Le scrutin s'est globalement déroulé dans le calme dimanche et avec une importante participation, mais sous tension, l'équipe de campagne de M. Condé visant une réélection au premier tour.
Un objectif jugé par ses adversaires totalement irréalisable sans une fraude caractérisée, cinq ans après une victoire à l'arraché au second tour d'Alpha Condé sur le chef de l'opposition Cellou Dalein Diallo.
Le président Condé table pour l'emporter sur son bilan: réforme de l'armée et de la justice, achèvement du barrage hydro-électrique de Kaléta, transparence sur l'attribution aux sociétés minières des contrats d'exploitation des précieuses ressources du pays.
Ses détracteurs l'accusent de mauvaise gestion - notamment lors de l'épidémie d'Ebola qui s'est déclarée en décembre 2013 - d'autoritarisme et d'attiser les tensions ethniques, particulièrement envers les Peuls.
Les premiers résultats de l'élection se faisaient encore attendre, la Commission électorale nationale indépendante (Céni) disposant légalement de 72 heures après réception du dernier procès verbal des quelque 14.000 bureaux de vote pour annoncer les chiffres provisoires.
La mission d'observation de l'Union européenne pour le scrutin a appelé les protagonistes à recourir à la justice plutôt qu'à la violence en cas de contestation, lors d'une conférence de presse à Conakry.
Le chef de la mission, le Luxembourgeois Frank Engel, a plaidé pour "transférer le terrain des conflits qui peuvent avoir lieu en Guinée devant les juges au lieu de les faire vivre dans la rue".
Il a fustigé en des mots très durs "l'impréparation", voire "la désorganisation totale" de la Céni, à laquelle il a imputé les multiples problèmes matériels et d'organisation constatés le jour du vote.

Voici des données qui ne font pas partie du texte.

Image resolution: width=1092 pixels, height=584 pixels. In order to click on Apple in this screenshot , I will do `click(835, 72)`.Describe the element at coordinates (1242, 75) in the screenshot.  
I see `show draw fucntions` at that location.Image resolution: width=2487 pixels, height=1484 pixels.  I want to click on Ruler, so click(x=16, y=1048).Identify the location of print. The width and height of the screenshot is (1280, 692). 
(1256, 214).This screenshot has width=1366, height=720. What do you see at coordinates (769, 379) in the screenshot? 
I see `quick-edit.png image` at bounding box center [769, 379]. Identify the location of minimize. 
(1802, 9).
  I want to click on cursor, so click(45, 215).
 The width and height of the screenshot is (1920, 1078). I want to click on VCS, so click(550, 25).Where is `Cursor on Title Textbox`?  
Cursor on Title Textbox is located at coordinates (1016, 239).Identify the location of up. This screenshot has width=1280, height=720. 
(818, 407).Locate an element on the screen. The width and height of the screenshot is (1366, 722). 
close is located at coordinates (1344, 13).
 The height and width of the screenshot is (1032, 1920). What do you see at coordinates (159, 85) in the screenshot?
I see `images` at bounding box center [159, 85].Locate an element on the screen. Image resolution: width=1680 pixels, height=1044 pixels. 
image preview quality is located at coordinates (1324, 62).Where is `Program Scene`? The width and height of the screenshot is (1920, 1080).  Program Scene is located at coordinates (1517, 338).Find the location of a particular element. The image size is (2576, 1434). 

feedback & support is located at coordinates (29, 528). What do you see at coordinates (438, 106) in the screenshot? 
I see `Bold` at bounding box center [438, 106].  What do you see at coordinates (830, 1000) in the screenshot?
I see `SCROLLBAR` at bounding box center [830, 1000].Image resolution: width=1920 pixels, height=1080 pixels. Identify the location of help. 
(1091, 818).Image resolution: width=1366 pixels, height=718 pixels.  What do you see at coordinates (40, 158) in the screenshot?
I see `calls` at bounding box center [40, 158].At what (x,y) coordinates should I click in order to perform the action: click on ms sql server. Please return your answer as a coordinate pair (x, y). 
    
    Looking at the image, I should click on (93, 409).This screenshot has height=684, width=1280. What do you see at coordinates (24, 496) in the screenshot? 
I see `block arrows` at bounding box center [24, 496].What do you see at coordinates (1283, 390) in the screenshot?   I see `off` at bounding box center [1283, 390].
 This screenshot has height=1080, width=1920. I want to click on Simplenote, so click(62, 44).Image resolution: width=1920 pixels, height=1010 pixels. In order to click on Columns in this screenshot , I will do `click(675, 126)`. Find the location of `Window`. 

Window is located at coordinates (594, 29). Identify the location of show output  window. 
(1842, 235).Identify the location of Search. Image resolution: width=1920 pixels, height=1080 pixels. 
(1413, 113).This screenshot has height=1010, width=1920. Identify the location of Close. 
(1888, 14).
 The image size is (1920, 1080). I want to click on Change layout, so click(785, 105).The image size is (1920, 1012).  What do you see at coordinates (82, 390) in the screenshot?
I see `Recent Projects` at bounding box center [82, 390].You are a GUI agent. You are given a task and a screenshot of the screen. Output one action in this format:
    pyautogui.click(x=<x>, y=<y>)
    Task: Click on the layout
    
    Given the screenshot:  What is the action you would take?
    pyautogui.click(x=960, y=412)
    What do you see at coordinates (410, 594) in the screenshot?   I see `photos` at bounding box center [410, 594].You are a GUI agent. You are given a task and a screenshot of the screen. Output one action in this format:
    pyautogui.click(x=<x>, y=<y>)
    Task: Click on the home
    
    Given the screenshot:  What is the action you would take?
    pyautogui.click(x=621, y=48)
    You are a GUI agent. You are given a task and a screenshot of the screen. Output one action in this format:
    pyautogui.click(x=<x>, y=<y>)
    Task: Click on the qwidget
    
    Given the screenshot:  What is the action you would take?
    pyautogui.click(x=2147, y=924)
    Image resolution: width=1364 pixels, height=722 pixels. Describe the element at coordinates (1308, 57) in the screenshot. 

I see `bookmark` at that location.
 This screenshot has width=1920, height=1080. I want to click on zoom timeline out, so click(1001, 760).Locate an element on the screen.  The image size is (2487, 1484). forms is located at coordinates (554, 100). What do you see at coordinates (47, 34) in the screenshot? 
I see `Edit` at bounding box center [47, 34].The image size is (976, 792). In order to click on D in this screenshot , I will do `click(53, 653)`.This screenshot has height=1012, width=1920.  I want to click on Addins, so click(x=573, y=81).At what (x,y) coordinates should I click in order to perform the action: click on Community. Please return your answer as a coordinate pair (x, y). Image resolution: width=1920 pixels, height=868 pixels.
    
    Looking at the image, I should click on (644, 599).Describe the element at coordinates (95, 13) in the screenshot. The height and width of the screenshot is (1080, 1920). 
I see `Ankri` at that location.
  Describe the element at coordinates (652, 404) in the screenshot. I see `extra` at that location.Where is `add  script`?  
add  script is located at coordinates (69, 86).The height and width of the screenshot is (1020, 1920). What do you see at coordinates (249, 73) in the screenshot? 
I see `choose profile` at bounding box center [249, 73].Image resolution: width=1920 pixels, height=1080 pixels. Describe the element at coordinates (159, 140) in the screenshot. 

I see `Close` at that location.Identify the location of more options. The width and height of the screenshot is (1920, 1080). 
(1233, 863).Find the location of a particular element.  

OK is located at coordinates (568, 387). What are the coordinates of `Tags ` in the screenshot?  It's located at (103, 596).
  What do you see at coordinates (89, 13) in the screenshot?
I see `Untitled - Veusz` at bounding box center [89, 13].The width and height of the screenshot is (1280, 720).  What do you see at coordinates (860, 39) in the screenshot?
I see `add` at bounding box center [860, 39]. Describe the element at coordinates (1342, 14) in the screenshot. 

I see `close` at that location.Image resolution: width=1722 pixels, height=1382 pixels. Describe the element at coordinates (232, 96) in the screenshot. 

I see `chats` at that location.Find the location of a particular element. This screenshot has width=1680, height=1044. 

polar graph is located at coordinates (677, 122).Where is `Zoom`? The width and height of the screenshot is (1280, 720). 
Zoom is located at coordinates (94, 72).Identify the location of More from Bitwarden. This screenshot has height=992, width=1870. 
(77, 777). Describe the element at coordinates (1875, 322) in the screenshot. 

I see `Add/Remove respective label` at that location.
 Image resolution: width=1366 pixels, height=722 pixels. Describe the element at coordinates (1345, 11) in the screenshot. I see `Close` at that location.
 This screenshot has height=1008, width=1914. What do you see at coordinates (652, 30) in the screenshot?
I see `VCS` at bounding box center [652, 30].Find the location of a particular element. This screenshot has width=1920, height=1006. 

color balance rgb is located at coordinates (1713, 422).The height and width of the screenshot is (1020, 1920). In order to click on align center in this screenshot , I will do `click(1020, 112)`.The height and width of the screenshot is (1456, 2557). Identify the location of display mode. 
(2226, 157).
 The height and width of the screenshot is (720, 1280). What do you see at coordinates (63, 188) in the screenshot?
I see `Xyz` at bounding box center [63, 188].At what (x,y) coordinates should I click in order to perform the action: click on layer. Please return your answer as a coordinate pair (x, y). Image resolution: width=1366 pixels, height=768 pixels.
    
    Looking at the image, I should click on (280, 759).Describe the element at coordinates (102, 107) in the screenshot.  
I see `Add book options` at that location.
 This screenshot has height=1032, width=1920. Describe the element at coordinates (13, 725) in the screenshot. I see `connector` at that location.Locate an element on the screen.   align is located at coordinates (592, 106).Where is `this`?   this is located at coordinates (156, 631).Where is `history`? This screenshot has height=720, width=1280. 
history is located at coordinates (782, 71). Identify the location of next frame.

Mais "ce que j'ai vu n'entache pas la validité du scrutin", a souligné M. Engel, se félicitant de la forte participation (estimée à plus de 60%) et de l'absence de violences le jour du vote. De ce point de vue, "le scrutin du 11 octobre a été un scrutin exemplaire pour ce pays", a-t-il affirmé.
La veille, le secrétaire général de l'ONU Ban Ki-moon avait également pressé les forces politiques de "s'abstenir de toute déclaration qui pourrait mener à des violences" et de "résoudre tout différend qui pourrait survenir de façon pacifique et à travers les procédures légales établies".
- 'Droit de manifester' -
Concluant à une "fraude massive" après les difficultés en tout genre observées lors du vote, l'opposition a réclamé lundi l'annulation du premier tour.
"Nous ne reconnaîtrons pas les résultats qui vont être issus de ces urnes", a affirmé M. Diallo lors d'une conférence de presse conjointe avec les six autres concurrents d'Alpha Condé, promettant de mobiliser ses partisans dans la rue pour se faire entendre.
"Nous avons le droit de manifester, on le fera", a assuré le chef de l'opposition. "On n'a a pas de recours, la justice est inféodée, la justice, la Céni, les institutions ne sont pas des institutions indépendantes, malheureusement", a-t-il estimé.
Arrivé en troisième position en 2010, l'ex-Premier ministre Sidya Touré, se disant particulièrement visé par la fraude, accuse le pouvoir de chercher à "éliminer le parti le plus consensuel qui puisse exister, pour maintenir toujours la fracture politico-communautaire".
MM. Diallo et Condé tirent la majeure partie de leurs suffrages respectivement des communautés peule et malinké, les deux plus importantes du pays.
Selon le Dr Alpha Amadou Bano Barry, professeur de sociologie politique , les violences électorales en Guinée se concentrent généralement autour de la fin de campagne, comme la semaine dernière, et de la proclamation des résultats.
"Pour étouffer la contestation, habituellement on le fait la nuit, en quadrillant les rues avec le forces de sécurité, de sorte que la population se réveille sous un état de siège qui ne dit pas son nom", a-t-il expliqué à l'AFP.
Les deux précédents scrutins, la présidentielle de 2010 et les législatives de 2013, ont été entachés par des violences et des accusations de fraude.
Ancien opposant qui a connu la prison, Alpha Condé est le premier président démocratiquement élu de cette ex-colonie française d'Afrique de l'Ouest, dirigée jusqu'alors par des pouvoirs autoritaires ou dictatoriaux.